Расскажу о первом выходе Антонио и о том, как этот выход был поставлен Комиссаржевским: по этому отрывку можно судить, как Комиссаржевский работал с актером и как он «ставил актера».
Полупьяный садовник входит на сцену, где находятся его хозяева – граф и графиня Альмавива, – и говорит: «Ваше сиятельство, ваше сиятельство, прикажите решетки у окон поставить. Что же в эти окна всякую дрянь бросают? Вот сейчас только мужчину выбросили».
Дальше уже идет разбор всех обстоятельств этого заявления садовника. Комиссаржевский предлагал следующие мизансцены. Граф и графиня свой эпизод проводили в центре сцены, которая была продолжена к публике большим просцениумом, а по бокам, у лож театра, стояли симметрично две скамейки. Комиссаржевский выпускал меня в дверь, расположенную в самом дальнем левом углу сцены, и предлагал пройти по диагонали через всю сцену к правой скамейке просцениума. Идти сосредоточенной, чуть пьяноватой походкой, неся на ладони вытянутой руки горшок с помятыми цветами, проговаривая за это время весь свой текст и садясь на скамейку, не глядя и не обращаясь непосредственно к графу и графине. Они, недоумевая, сами подходили ко мне и начинали выспрашивать: «Ты пьян что ли?!» – кричал граф, когда я лепетал что-то невнятное, показывая на горшок с цветами, который продолжал сосредоточенно держать на вытянутой ладошке правой руки. «Ни капельки, ни маковой росинки, разве только чуточку со вчерашнего», – обидчиво отвечал я, и только тогда граф уже хватал меня за шиворот.
Комиссаржевский не прибегал ни к показу, ни к подробным психологическим объяснениям. Предложенная мизансцена была очень удобна для актера, играющего Антонио, и предельно выразительна для этой самой по себе простой и несложной сцены. Сосредоточенный выход по диагонали, слова, обращенные в пространство, мимо графа и графини, работали на образ, уже сама эта мизансцена определяла, что Антонио немного пьян. Продолжительный ход к скамейке также очень выгоден для актера. Можно было удобно донести весь текст, а кроме того, то, что Антонио не обращался непосредственно к графу и графине, давало понять зрителю, что садовнику Антонио многое прощается в доме и что он держит себя таким образом потому, что он старый и любимый слуга. Улика – разбитый горшок с цветами на вытянутой ладошке – была и живописна и юмористична.

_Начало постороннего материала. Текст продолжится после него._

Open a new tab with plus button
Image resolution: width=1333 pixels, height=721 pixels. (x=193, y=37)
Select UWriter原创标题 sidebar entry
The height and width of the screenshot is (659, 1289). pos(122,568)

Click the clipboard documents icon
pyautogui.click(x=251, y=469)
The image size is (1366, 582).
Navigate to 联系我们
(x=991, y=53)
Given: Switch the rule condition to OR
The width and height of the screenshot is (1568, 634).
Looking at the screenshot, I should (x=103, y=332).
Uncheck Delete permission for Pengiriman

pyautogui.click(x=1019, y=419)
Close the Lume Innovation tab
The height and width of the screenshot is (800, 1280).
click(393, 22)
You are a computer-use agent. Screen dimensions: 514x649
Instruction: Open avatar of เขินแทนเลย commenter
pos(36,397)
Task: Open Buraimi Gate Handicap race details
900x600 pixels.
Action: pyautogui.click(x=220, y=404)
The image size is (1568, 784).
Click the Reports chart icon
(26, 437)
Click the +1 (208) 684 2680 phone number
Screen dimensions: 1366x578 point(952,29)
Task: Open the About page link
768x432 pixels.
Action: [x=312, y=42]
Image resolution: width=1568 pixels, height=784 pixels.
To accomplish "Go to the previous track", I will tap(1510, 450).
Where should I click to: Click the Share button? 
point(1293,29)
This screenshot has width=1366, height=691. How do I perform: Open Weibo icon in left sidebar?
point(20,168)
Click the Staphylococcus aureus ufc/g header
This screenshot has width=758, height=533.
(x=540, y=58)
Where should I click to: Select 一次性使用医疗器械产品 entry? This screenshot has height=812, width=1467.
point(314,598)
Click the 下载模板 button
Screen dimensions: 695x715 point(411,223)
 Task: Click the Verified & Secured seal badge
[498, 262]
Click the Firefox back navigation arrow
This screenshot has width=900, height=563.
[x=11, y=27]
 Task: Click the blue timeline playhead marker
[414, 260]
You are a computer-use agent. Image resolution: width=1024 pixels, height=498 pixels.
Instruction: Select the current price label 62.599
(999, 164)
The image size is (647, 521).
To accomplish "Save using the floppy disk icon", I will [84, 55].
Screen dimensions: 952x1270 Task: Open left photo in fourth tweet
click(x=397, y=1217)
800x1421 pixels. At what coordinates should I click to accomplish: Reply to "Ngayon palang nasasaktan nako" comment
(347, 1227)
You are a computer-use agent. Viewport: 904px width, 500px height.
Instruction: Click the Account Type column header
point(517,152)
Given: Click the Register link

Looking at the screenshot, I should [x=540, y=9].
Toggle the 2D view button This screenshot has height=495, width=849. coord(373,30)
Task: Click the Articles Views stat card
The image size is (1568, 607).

Длинный проход, естественно, заканчивался тем, что Антонио садился на скамейку, лицом к публике, это оправдывалось его полупьяным состоянием, тем, что он уже обо всем доложил, а также некоторой юмористичной независимостью перед господами.
Зритель успевал заметить все вышесказанное, а Антонио искренне обижался на фразу: «Да ты пьян, что ли?» – публика радовалась всей сцене. Актеру оставалось только, как говорится, «купаться» в этом прекрасном рисунке. Графу и графине такое решение также было удобно, так как они должны были живо заинтересоваться сообщением Антонио и добиваться у него подробностей, подойдя к нему и действуя активно. Вот пример одного из решений сцены, характерного для Комиссаржевского, когда он подготовлял и подсказывал мизансцены, определяющие правильность трактовки образа и помогающие актеру. Роль Антонио получила хорошую оценку, например, со стороны режиссера А. А. Санина. Он рекомендовал перетянуть меня в оперетту Евелинову, который еще держал антрепризу в Никитском театре.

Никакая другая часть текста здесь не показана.